EXCERTO DE ORIGEM:
━━━
8) O arguido, com vista a manter relações sexuais com a BB, convencia-a a passar fins-de-semana consigo, utilizando para o efeito a residência de uma familiar sita na Rua ..., em ....
9) Ali, o arguido deitou-se na mesma cama que a ofendida BB, colocava-se sobre esta, introduzia o pénis na vagina da ofendida e realizava movimentos próprios da cópula, friccionando o seu pénis repetidamente, até ejacular.
10) O arguido sabia que praticava com a BB actos de natureza sexual e assim a molestava na sua autodeterminação sexual, mais sabendo que a mesma tinha treze anos de idade, mas não se absteve de agir do modo descrito, o que quis e fez, com o propósito de satisfazer os seus apetites sexuais.
11) O arguido AA sabia e quis-se aproveitar da jovem idade da BB, para persistir no relacionamento sexual com aquela.
12) Quando a ofendida BB não se podia deslocar até ..., o arguido dirigia-se para a residência desta sita na Rua ....
13) Ali, a ofendida BB saia de casa, entrava para interior do veículo conduzido pelo arguido, que depois o dirigia para locais ermos, onde após mantinham relações sexuais de cópula completa.
14) Numa dessas ocasiões, o arguido AA e a BB não usaram preservativo enquanto mantiveram relações sexuais de cópula completa, pelo que esta engravidou.
15) A BB realizou uma interrupção voluntária da gravidez em 14 de Janeiro de 2009.
16) O arguido sabia que havia engravidado a BB, tendo-se mostrado agastado com a interrupção voluntária da gravidez levada a cabo pela ofendida, pois dizia pretender formar família com esta.
17) A BB foi então acolhida no Lar Dr. ..., em ..., de forma a ser salvaguardada do contacto com o arguido AA.
18) Porém, o arguido que não se conformou com o fim da relação, e procurou manter o contacto com a BB.
━━━
OBJETIVO DO EXERCÍCIO: Cite do excerto de origem, sem qualquer alteração, tudo o que vai de "13) Ali, a ofendida" até "família com esta.". Os dados apresentados a seguir constituem material independente do excerto.

DADOS ARMAZENADOS:
━━━
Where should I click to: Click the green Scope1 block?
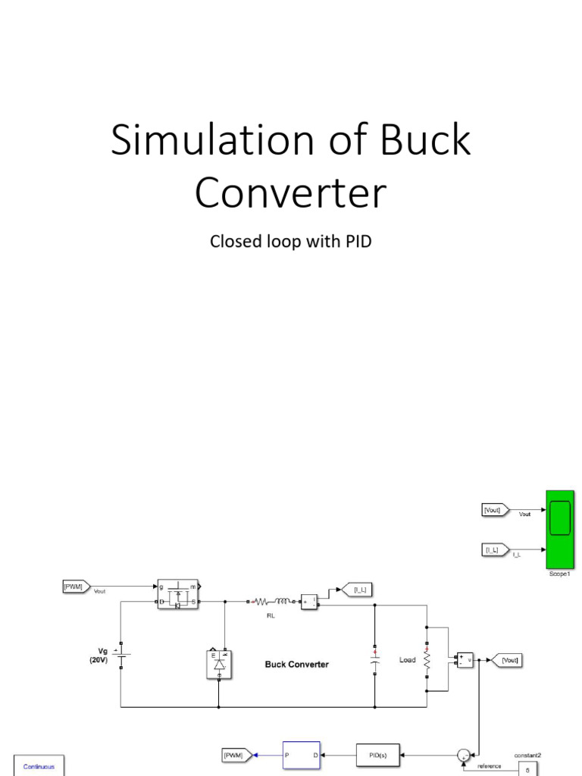tap(559, 528)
━━━
RESULTADO OBTIDO:
13) Ali, a ofendida BB saia de casa, entrava para interior do veículo conduzido pelo arguido, que depois o dirigia para locais ermos, onde após mantinham relações sexuais de cópula completa.
14) Numa dessas ocasiões, o arguido AA e a BB não usaram preservativo enquanto mantiveram relações sexuais de cópula completa, pelo que esta engravidou.
15) A BB realizou uma interrupção voluntária da gravidez em 14 de Janeiro de 2009.
16) O arguido sabia que havia engravidado a BB, tendo-se mostrado agastado com a interrupção voluntária da gravidez levada a cabo pela ofendida, pois dizia pretender formar família com esta.